Status in zfs-linux package in Ubuntu:
  Fix Released
Status in zfs-linux source package in Xenial:
  Fix Committed

Bug description:
  [Impact]

  Xenial shipped with a cron job to automatically scrub ZFS pools, as
  desired by many users and as implemented by mdadm for traditional Linux
  software RAID.  Unfortunately, this cron job does not work, because it needs a PATH line for /sbin, where the zpool utility lives.

  Given the existence of the cron job and various discussions on IRC, etc.,
  users expect that scrubs are happening, when they are not.  This means ZFS
  is not pre-emptively checking for (and correcting) corruption. The odds of
  disk corruption are admittedly very low, but violating users' expectations
  of data safety, especially when they've gone out of their way to use a
  filesystem which touts data safety, is bad.

  [Test Case]

  $ truncate -s 1G test.img
  $ sudo zpool create test `pwd`/test.img
  $ sudo zpool status test

  $ sudo vi /etc/cron.d/zfsutils-linux
  Modify /etc/cron.d/zfsutils-linux to run the cron job in a few minutes
  (modifying the date range if it's not currently the 8th through the 14th
  and the "-eq 0" check if it's not currently a Sunday).
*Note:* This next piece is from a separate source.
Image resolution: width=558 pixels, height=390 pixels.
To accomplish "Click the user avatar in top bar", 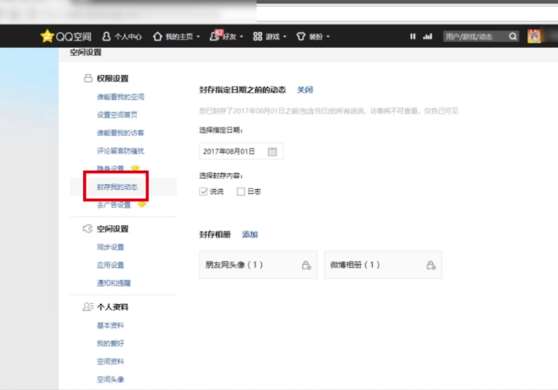I will tap(534, 36).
  $ grep zfs /var/log/cron.log
  Verify in /var/log/cron.log that the job ran.

  $ sudo zpool status test

  Expected results:
    scan: scrub repaired 0 in ... on <shortly after the cron job ran>

  Actual results:
    scan: none requested

  Then, add the PATH line, update the time rules in the cron job, and repeat
  the test. Now it will work.

  - OR -

  The best test case is to leave the cron job file untouched, install the
  patched package, wait for the second Sunday of the month, and verify with
  zpool status that a scrub ran.  I did this, on Xenial, with the package I
  built.  The debdiff is in comment #11 and was accepted to Yakkety.

  If someone can get this in -proposed before the 14th, I'll gladly install
  the actual package from -proposed and make sure it runs correctly on the
  14th.

  [Regression Potential]

  The patch only touches the cron.d file, which has only one cron job in it.
  This cron job is completely broken (inoperative) at the moment, so the
  regression potential is very low.


  
  ORIGINAL, PRE-SRU, DESCRIPTION:

  mdadm automatically checks MD arrays. ZFS should automatically scrub
  pools too. Scrubbing a pool allows ZFS to detect on-disk corruption
  and (when the pool has redundancy) correct it. Note that ZFS does not
  blindly assume the other copy is correct; it will only overwrite bad
  data with data that is known to be good (i.e. it passes the checksum).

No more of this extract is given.